◆ **Excerpted data**
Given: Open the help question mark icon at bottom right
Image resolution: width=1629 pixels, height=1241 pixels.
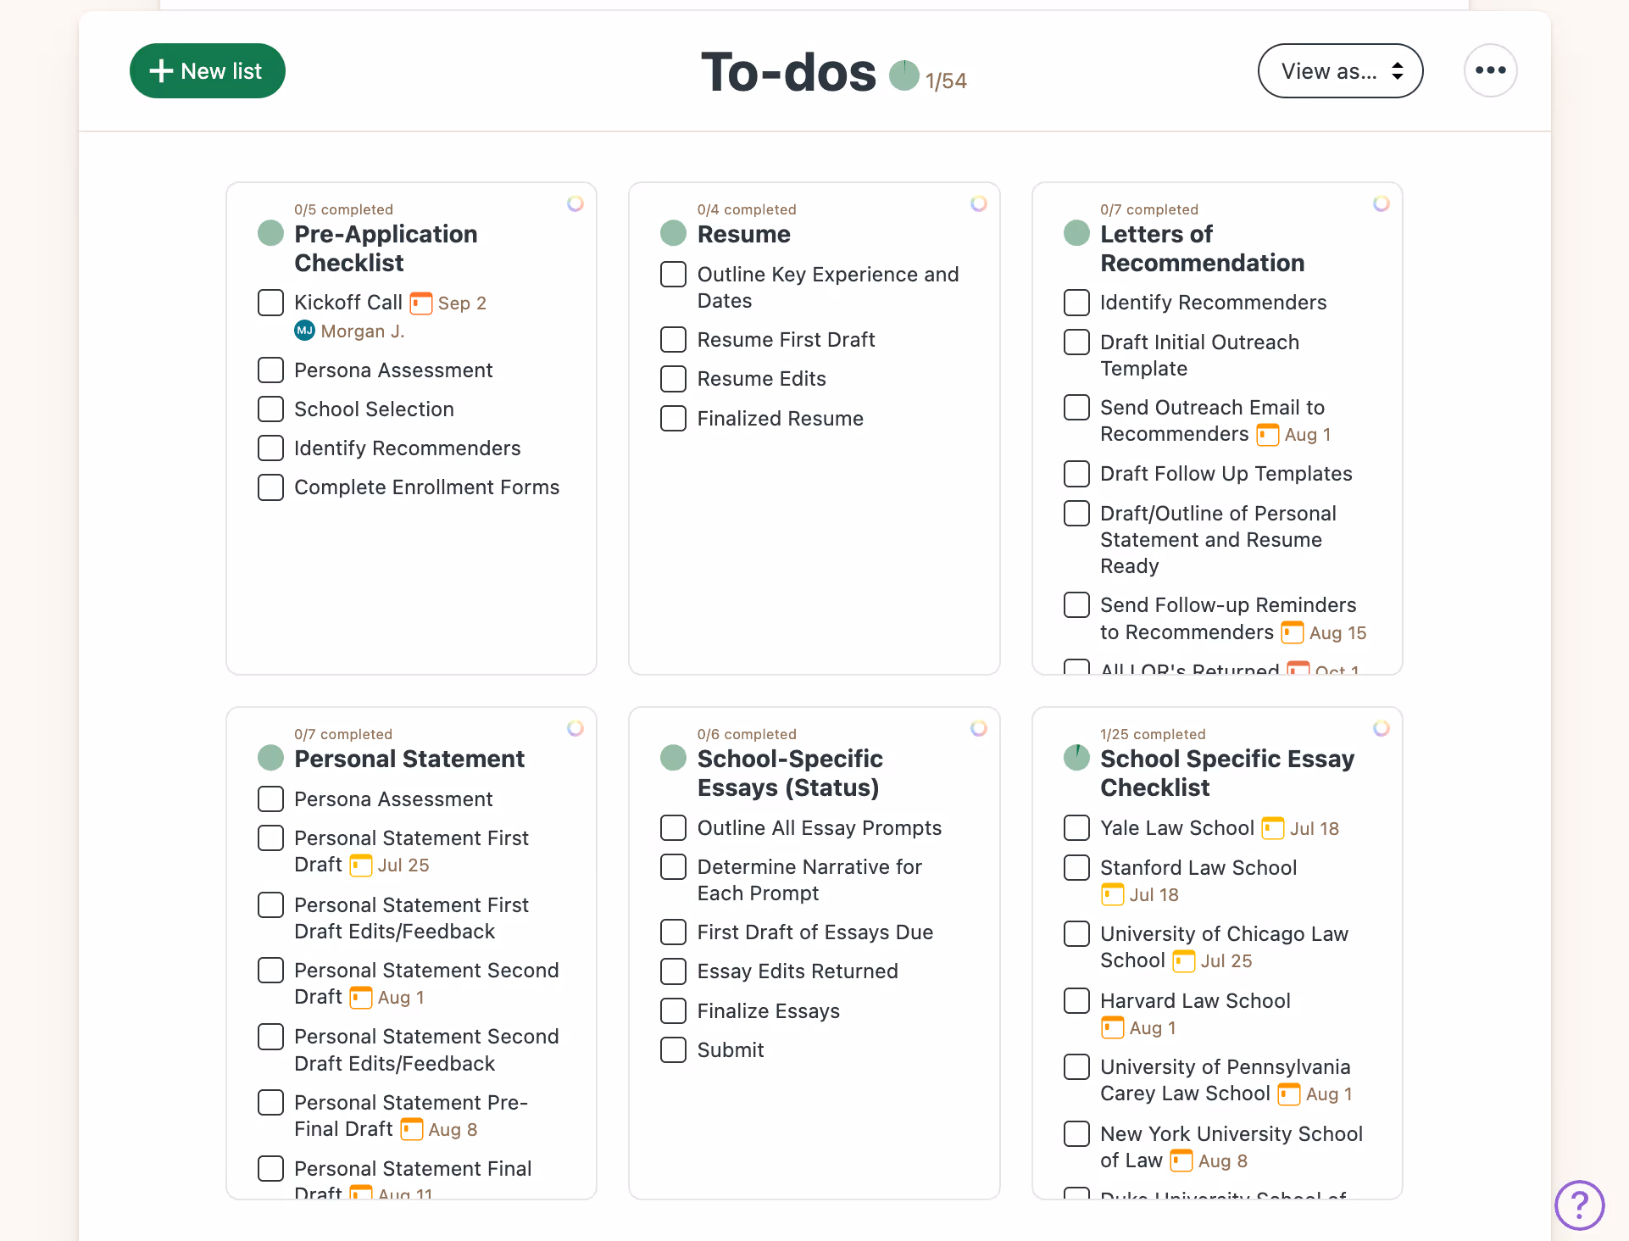Looking at the screenshot, I should tap(1580, 1205).
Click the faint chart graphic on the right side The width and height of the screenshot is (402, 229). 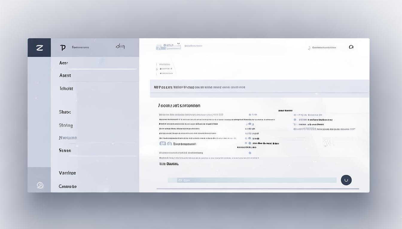click(x=328, y=142)
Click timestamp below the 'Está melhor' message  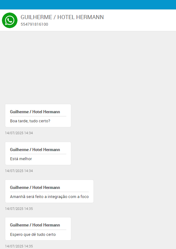point(19,171)
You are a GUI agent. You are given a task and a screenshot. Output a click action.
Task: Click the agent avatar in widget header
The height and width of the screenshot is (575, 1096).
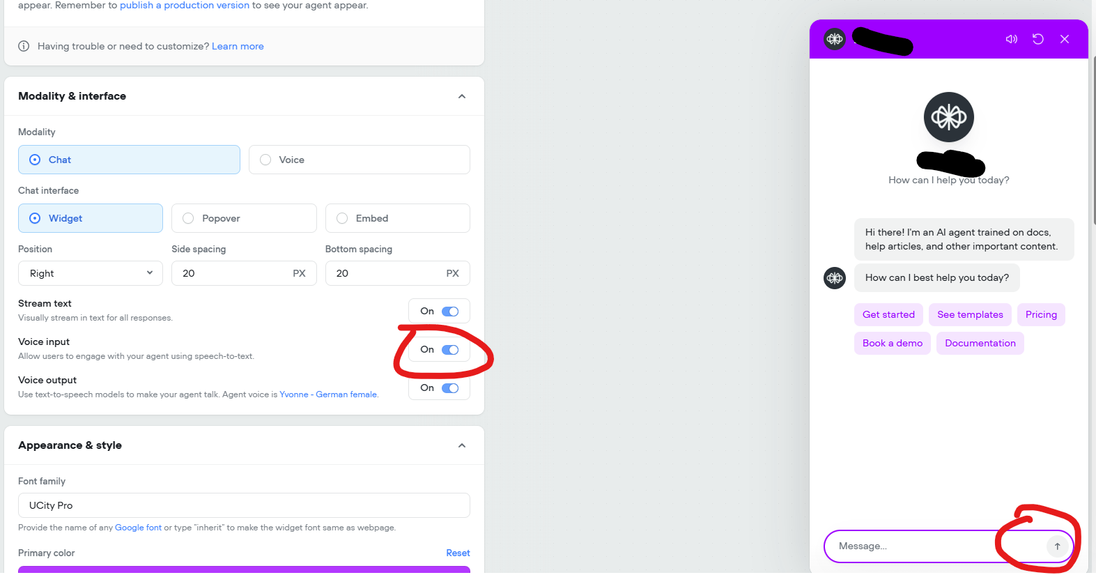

◆ **Task statement**
Copy the lines word for word, starting at the line that contains "You are a GUI" and ending with the last line of the records. Leave the pictures out of your copy.

◆ **Result**
You are a GUI agent. You are given a task and a screenshot. Output a click action.
Task: Click the agent avatar in widget header
The height and width of the screenshot is (575, 1096).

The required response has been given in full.